Start of Data for the task

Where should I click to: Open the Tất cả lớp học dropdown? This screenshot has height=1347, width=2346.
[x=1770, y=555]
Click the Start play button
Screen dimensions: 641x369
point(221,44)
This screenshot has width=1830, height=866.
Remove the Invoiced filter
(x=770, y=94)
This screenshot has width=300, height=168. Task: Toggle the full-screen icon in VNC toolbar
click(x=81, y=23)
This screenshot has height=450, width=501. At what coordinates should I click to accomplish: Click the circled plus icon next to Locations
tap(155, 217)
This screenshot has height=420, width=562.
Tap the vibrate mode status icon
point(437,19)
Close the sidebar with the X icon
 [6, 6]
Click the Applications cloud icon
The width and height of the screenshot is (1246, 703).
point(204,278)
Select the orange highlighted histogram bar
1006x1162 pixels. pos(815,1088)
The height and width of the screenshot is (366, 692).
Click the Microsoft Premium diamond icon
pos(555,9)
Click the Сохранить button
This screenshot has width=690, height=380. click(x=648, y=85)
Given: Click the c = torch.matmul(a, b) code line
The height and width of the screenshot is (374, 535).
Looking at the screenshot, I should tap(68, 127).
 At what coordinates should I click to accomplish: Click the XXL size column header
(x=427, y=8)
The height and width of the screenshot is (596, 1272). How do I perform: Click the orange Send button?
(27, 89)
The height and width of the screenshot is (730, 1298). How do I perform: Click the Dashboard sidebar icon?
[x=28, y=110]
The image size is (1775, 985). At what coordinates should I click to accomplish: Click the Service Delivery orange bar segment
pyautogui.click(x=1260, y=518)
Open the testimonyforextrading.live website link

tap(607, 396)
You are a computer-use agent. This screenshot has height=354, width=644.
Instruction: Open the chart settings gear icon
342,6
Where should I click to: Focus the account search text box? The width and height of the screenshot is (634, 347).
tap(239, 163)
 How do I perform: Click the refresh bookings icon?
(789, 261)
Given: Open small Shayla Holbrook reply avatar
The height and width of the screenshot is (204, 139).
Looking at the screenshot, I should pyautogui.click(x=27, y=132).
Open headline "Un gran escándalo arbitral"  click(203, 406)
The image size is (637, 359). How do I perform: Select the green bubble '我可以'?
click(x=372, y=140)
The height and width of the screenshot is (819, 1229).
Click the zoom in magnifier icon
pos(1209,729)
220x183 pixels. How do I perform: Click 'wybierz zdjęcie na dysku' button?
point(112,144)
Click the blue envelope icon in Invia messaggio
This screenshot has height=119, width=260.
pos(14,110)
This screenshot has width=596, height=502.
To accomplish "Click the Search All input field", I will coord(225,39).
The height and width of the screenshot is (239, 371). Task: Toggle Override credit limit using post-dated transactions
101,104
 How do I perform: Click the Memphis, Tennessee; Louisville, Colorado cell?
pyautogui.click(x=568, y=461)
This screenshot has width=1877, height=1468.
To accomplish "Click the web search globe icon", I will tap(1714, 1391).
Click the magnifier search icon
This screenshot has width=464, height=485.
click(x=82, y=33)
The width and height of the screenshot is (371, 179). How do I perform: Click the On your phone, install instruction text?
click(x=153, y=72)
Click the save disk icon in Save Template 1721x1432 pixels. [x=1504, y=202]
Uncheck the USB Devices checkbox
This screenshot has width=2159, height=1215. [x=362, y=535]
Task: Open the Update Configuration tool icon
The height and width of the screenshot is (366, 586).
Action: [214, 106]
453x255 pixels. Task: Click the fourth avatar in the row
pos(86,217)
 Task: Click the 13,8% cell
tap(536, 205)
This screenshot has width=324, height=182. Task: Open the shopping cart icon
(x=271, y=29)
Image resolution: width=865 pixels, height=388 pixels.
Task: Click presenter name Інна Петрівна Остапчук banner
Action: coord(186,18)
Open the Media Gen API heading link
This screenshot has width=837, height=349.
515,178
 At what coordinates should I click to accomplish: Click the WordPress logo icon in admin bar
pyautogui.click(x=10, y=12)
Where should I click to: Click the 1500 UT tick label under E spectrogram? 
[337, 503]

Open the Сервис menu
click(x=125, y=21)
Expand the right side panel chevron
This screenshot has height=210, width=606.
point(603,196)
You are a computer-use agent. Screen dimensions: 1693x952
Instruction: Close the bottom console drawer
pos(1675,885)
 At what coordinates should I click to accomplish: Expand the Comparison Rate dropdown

End of Data for the task

## Objective
Can you rewrite the entries from the line containing "Select the orange highlighted histogram bar" through the line containing "This screenshot has width=690, height=380.", swapping "histogram bar" for "histogram column" and leaving everything else unchanged?

## Solution below
Select the orange highlighted histogram column
1006x1162 pixels. pos(815,1088)
The height and width of the screenshot is (366, 692).
Click the Microsoft Premium diamond icon
pos(555,9)
Click the Сохранить button
This screenshot has width=690, height=380. click(x=648, y=85)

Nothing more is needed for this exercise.